Each fund has its own DNA. Together, though, we need to work together to responsibly influence corporations and markets. We can’t do it alone. A great example of working together is the campaign that was waged against Massey Energy spearheaded by Mike Garland, Corporate Governance Assistant Comptroller of New York City, CalPERS Director of Corporate Governance Ann Simpson, and Bill Patterson, then Executive Director, Change to Win Investment Office.
Working together, this group representing public and multi-employer pension funds waged successful shareholder campaigns to hold the CEO Don Blankenship and Board of Directors of Massey Energy accountable for the mine explosion that killed 29 West Virginia miners in 2010. Shareholder anger over safety and risk management failures forced the firm’s board of directors to strip the longtime CEO of his board chairmanship position. This allowed the shareholders to play a significant role in restructuring the company. The CEO was then was removed from his company position, indicted for conspiracy to violate federal mine safety and health standards, and imprisoned.
NYCERS similarly worked with CalPERS in adopting an emerging markets investment rule that held countries to the standard of law, especially international labor standards. To ensure we were not investing in countries that violated core labor rights, our Emerging Markets Program utilized a ranking of 26 emerging markets countries, using a quantitative assessment that employs 42 indicators of labor standards compliance – the first such framework of its kind to be used for investment purposes.
If we begin to project a way for capital stewards around the world to work in concert, especially on the concerns of working families and people in emerging markets, then we can really begin to have a significant impact.
Given the recent election and the news about infrastructure investments, it’s important to note that Organized Labor and some US pension funds have been pushing hard for some time on the development of some interesting responsible infrastructure strategies. What is your view of how that’s shaping up?

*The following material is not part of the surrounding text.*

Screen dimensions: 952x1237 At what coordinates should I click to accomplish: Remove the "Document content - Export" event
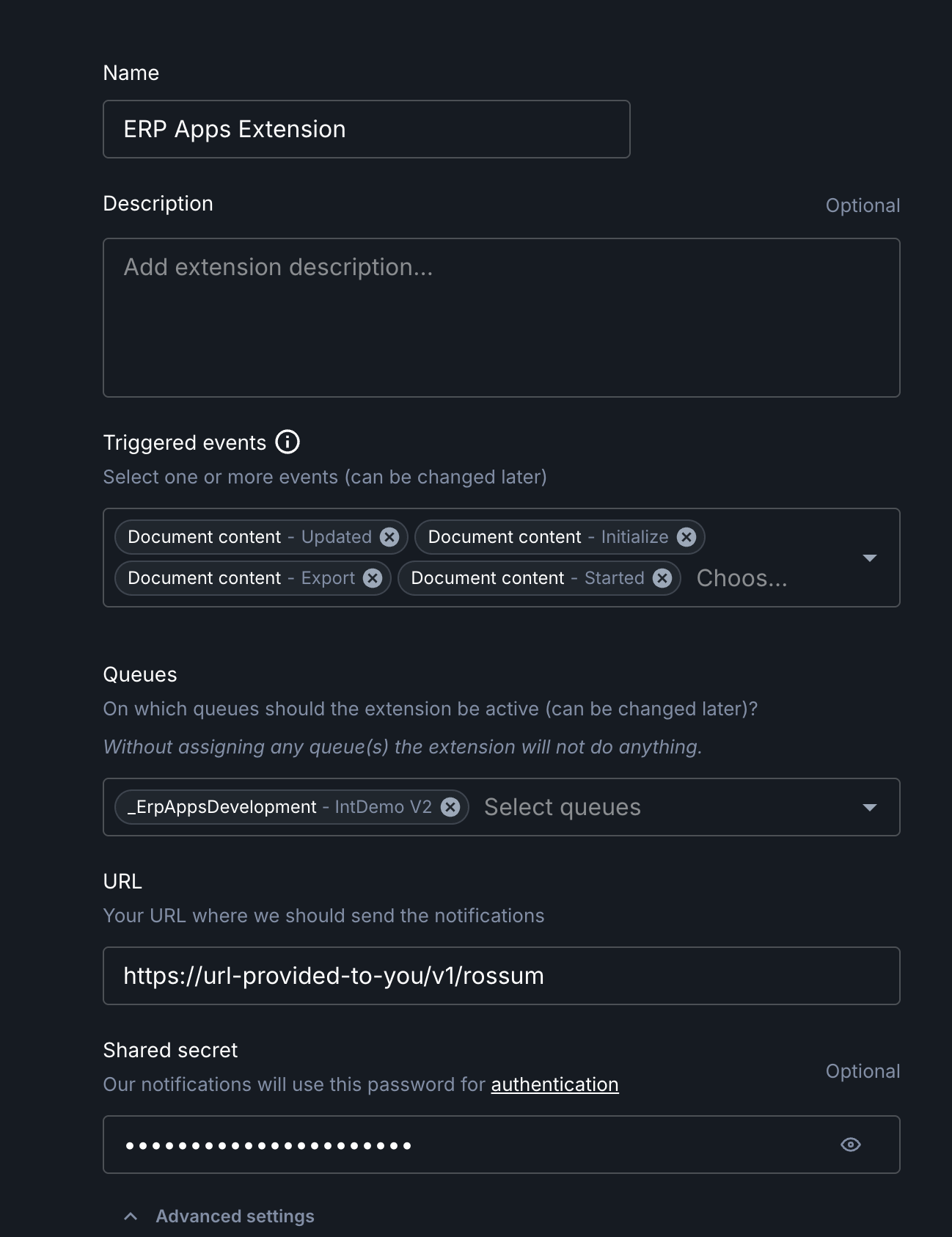(373, 577)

Yes, our friends in Labor have been making some good strides on this.
There are obvious potential conflicts between public employees and those who are investing in infrastructure. It is similar to the conflicts that we’ve had in private equity. It’s not just the question of privatization, but also of excessive costs and fees, and financing structures that don’t fit the long-term timeline for infrastructure. Governments have been financing public works for decades, and fixed income bonds are obviously the cheapest and safest way to invest in this asset.
Wall Street sensed that cities and states had problems raising new debt, so they created a failed PE investment approach that was built on the 2 and 20 model (which begs for an early exit). But infrastructure has a long-term investment profile, and the costs should be dramatically lower to reflect that.
We need to understand that returns on investment need to be lower and time frames should be lengthened. New debt models should be considered. And as in real estate, we need to ensure that there are responsible contractor policies. These approaches would align with broader markets.
OMERS, in Ontario, was an early mover in this respect by creating a well-known infrastructure investment program, the Borealis Infrastructure Fund. It has a lot of capital and has a lower cost profile from the Wall Street PE funds. So, a number of pension funds are partnering with Borealis. They want to ensure that that OMERS will protect their returns, but they also want know the impact of those investments on workers and communities, and agree to a common set of responsible investment policies to guide those investments.